■ WORK REQUEST ■
Having located the line with "You are a GUI", repeat it and all remaining lines of the records exactly. Pictures do not belong in the answer.

[Stored data entries]
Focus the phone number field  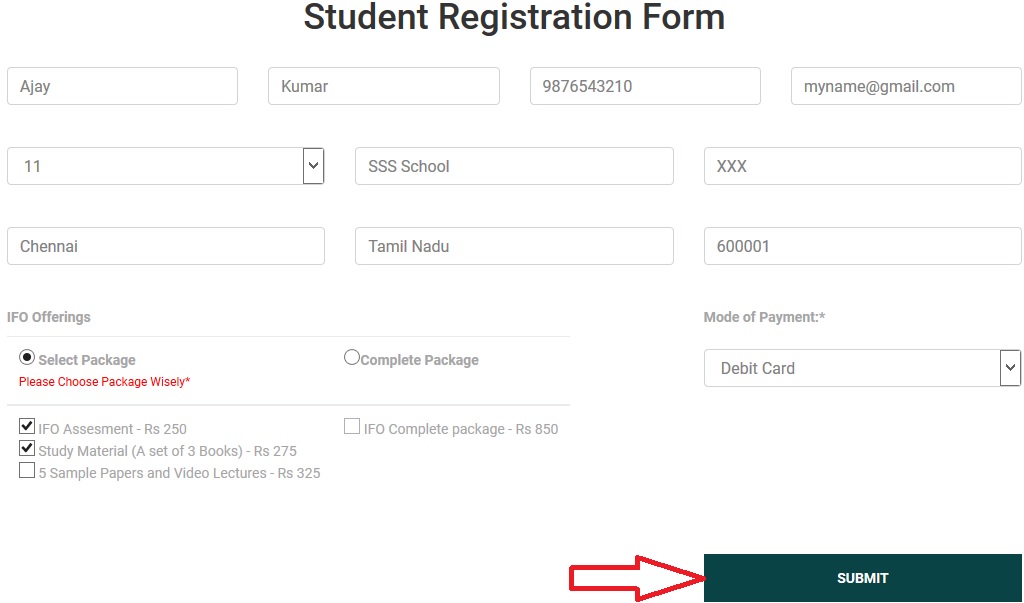tap(645, 86)
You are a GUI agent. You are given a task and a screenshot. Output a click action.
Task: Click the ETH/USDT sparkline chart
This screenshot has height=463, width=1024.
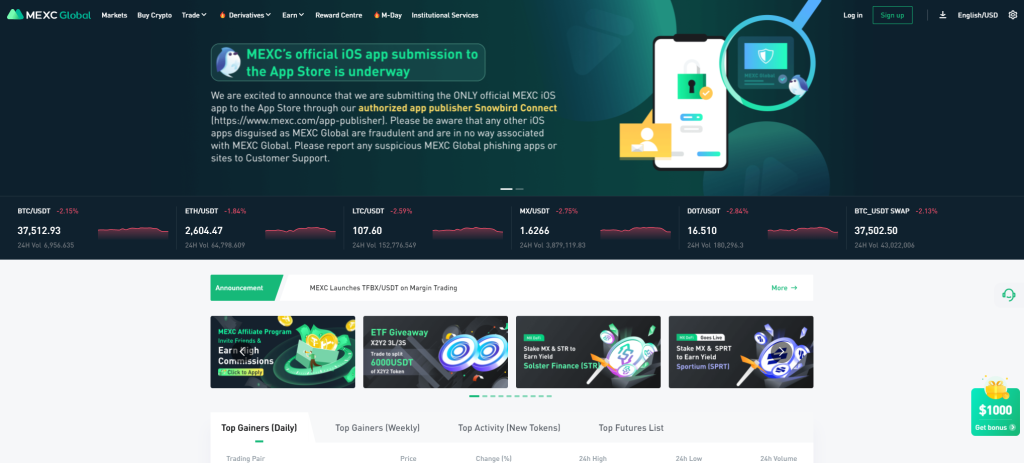[x=300, y=232]
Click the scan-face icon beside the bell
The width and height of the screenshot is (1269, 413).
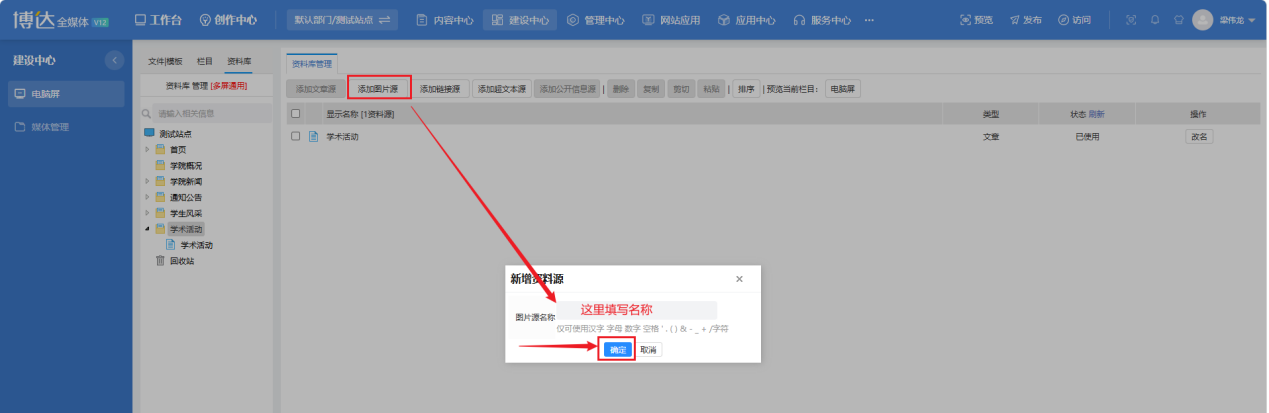(1131, 20)
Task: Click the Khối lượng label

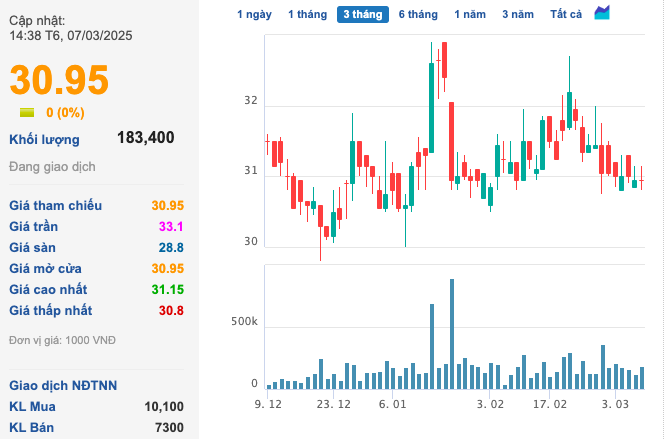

■ YOUR SOLUTION ■
You are a GUI agent. You are given a task and a screenshot. Output a click action.
Task: Click the ETH/USDT sparkline chart
This screenshot has height=463, width=1024.
[x=300, y=232]
Click the scan-face icon beside the bell
The width and height of the screenshot is (1269, 413).
(1131, 20)
Task: Click the Khối lượng label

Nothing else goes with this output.